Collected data
○ ○ ○ ○ ○

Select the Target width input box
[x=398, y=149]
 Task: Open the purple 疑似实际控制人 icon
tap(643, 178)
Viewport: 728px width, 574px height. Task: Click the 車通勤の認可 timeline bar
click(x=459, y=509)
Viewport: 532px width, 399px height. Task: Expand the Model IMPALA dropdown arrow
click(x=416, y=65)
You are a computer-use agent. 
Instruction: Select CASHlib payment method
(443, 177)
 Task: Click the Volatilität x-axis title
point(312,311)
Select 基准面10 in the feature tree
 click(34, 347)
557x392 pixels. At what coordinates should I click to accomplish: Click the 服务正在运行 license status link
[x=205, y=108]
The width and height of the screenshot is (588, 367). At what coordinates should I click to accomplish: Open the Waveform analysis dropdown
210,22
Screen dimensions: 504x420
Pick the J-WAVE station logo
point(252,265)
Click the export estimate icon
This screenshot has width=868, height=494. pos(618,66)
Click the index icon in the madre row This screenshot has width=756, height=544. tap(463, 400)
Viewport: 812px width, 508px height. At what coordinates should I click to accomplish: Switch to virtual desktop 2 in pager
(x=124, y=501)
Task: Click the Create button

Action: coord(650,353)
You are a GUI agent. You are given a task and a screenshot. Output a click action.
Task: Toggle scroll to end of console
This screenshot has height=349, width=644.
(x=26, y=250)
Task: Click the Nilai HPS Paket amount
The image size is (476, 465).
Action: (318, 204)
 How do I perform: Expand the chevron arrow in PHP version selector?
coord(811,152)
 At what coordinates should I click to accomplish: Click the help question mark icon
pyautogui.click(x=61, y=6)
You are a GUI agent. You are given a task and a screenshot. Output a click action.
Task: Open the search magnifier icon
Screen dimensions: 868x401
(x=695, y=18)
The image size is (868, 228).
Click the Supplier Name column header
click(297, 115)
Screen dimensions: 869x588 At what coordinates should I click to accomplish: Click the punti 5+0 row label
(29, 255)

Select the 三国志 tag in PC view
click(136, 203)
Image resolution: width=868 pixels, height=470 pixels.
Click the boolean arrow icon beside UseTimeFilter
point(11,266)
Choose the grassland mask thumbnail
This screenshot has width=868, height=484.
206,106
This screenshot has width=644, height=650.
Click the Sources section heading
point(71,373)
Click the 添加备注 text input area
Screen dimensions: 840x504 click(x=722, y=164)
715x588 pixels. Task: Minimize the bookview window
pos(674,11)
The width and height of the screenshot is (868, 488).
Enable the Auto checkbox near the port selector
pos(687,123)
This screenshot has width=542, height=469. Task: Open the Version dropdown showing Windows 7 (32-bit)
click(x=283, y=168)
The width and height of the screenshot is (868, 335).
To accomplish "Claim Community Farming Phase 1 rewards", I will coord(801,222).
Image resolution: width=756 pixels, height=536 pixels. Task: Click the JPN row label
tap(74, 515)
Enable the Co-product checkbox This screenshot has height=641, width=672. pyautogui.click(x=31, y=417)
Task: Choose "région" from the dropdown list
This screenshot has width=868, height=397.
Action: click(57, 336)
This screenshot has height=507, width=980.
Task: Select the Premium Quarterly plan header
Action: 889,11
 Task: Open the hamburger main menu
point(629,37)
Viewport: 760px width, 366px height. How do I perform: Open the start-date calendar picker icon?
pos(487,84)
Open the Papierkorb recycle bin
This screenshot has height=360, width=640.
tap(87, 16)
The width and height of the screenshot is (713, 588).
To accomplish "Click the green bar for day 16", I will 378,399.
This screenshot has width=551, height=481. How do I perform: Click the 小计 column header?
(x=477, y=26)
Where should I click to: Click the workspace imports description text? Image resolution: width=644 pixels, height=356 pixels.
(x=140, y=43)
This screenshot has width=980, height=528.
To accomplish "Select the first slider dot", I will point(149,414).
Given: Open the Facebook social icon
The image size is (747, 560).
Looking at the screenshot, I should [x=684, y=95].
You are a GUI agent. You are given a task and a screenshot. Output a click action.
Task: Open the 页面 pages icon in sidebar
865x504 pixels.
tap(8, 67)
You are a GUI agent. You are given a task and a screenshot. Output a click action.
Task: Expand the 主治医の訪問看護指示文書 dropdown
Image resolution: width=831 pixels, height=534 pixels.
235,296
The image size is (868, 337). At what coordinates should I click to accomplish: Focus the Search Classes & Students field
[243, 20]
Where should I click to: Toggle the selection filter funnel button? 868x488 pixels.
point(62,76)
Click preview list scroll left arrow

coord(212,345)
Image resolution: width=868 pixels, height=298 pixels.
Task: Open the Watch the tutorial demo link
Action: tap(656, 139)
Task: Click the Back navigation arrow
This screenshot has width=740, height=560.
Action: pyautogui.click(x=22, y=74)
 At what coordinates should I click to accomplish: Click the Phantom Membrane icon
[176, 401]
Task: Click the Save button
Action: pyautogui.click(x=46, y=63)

○ ○ ○ ○ ○

DIRECTIONS FOR THIS TASK » State how many lines of the records contain the string "will". The number is the whole answer.

SOLUTION TO THE EXERCISE » 3